Despite the decline in the average price of a barrel of Brent crude from $72 per barrel in 2018 to $64 per barrel in 2019, the average output of Saudi crude also fell from 10 million bpd in 2018 and to 9 million bpd in 2019.
Still, budget revenues increased in 2019 to SR917 billion compared to SR895 billion a year earlier.
This is the first time that income revenues have increased despite the persistently low price and lower crude oil output, which gives the economic reforms that started in 2016 greater momentum and confidence in the process of achieving the goals of the Saudi Vision 2030.
That aims to reach financial balance by 2023.

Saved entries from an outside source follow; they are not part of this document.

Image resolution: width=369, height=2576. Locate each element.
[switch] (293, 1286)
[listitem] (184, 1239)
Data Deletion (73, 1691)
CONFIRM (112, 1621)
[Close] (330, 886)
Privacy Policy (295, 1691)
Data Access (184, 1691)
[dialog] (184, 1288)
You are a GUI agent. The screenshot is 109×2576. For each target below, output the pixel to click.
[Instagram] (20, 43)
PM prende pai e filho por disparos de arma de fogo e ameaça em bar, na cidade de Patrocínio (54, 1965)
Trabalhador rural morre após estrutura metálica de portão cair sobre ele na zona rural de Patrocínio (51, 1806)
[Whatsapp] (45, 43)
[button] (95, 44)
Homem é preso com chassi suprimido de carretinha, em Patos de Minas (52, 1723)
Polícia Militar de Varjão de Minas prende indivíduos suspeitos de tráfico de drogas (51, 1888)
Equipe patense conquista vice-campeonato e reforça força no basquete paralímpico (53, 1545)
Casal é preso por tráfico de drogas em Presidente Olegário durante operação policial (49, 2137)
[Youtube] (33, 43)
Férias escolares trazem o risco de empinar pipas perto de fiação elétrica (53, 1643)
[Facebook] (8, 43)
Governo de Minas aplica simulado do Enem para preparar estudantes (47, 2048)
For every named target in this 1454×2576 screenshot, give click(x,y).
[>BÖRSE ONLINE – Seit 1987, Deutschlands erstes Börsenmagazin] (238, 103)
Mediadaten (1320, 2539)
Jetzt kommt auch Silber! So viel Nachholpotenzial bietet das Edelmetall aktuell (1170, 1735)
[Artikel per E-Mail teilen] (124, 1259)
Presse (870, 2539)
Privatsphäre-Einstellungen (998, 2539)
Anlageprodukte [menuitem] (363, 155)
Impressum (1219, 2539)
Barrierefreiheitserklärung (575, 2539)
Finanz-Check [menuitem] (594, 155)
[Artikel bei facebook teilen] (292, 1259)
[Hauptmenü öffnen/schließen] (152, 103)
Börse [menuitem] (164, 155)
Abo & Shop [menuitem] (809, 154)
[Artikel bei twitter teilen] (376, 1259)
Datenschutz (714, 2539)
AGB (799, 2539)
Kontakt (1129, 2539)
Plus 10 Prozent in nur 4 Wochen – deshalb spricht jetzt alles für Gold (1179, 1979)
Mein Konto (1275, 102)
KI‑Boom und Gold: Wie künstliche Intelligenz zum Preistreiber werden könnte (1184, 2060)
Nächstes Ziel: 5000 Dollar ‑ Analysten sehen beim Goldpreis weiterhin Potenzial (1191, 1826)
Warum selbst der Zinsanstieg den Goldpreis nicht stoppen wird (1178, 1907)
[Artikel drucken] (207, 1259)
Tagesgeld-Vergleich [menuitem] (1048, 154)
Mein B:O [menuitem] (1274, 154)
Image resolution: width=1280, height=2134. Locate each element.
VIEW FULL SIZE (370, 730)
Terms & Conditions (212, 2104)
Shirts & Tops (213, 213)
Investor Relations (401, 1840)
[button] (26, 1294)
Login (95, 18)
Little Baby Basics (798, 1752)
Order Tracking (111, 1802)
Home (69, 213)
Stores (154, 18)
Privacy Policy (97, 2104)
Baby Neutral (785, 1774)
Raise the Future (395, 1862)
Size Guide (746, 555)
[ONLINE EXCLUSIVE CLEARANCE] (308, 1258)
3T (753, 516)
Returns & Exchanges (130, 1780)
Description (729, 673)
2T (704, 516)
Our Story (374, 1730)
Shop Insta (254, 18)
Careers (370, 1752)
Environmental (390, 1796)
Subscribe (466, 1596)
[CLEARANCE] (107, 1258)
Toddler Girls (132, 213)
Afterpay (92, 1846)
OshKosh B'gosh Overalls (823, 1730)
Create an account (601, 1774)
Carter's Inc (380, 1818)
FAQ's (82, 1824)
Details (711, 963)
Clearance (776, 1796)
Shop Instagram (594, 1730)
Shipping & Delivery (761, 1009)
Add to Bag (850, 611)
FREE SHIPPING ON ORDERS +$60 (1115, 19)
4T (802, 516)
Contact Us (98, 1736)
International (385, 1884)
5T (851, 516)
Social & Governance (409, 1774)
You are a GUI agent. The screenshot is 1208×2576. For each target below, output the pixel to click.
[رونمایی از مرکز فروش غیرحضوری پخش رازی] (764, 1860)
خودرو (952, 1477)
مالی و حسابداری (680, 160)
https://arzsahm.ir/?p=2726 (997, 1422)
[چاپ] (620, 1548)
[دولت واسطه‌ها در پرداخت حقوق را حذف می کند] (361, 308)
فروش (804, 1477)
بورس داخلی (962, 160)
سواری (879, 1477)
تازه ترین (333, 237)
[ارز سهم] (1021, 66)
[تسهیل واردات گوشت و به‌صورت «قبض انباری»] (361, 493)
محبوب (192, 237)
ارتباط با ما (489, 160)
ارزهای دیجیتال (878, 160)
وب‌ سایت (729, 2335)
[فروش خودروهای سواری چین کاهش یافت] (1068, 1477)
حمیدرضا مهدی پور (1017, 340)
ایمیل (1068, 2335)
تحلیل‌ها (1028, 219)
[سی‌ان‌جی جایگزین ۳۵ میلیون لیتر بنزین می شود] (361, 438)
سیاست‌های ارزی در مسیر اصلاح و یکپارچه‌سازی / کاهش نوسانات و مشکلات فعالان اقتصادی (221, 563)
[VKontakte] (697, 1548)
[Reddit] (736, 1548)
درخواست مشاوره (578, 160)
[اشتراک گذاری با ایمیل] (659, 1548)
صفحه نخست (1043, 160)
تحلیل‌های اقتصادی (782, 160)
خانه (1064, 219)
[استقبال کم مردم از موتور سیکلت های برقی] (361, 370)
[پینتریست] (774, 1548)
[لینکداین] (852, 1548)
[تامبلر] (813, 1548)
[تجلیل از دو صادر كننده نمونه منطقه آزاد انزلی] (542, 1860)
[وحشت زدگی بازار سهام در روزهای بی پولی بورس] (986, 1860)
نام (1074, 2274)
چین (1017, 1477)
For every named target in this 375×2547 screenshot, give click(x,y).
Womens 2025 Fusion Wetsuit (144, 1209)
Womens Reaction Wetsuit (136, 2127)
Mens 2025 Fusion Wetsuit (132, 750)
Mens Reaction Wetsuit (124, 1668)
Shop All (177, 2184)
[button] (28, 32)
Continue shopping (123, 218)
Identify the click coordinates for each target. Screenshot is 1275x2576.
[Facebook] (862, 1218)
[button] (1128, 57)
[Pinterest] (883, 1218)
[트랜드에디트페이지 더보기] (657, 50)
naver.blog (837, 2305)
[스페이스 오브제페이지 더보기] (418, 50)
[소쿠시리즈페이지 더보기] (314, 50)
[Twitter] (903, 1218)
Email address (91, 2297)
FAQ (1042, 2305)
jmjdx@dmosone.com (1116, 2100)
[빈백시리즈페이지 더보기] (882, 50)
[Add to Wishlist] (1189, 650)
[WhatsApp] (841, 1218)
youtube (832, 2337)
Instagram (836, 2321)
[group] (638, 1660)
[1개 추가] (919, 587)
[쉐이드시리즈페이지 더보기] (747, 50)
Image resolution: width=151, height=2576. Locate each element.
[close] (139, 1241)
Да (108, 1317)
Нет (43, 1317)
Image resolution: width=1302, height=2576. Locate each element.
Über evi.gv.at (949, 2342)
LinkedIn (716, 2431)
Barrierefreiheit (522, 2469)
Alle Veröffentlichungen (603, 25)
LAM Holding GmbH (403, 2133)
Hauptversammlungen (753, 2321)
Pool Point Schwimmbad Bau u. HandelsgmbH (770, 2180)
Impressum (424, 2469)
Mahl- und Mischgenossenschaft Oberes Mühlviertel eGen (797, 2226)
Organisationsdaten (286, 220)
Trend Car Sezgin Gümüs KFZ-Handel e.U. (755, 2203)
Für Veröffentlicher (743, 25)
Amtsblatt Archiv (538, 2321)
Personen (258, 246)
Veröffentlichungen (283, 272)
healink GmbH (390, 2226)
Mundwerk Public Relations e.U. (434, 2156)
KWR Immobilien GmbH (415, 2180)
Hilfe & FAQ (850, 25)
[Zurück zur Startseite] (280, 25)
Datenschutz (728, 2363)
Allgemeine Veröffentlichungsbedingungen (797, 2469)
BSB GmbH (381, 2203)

Despite the decline in oil revenues, there is no significant difference between 2019 and 2020 in terms of spending and revenue.
We are seeing more giga-projects bringing economic dividends to the far reaches of the Kingdom and creating thriving news sectors in the process, helping to reverse migration trends.
It means that citizens in all regions of the Kingdom are benefiting from the ongoing reforms.
But it’s not all about eye-catching projects that grab the headlines. The huge allocations for health and especially education, recognize the importance of providing a sustainable future for the country’s youthful population.
This is the real foundation for future growth. The goals of the Vision, as described by the Crown Prince and under the guidance of King Salman, have been gradually achieved despite the challenges posed by what is an unfavorable global economic backdrop defined by trade wars and trepidation.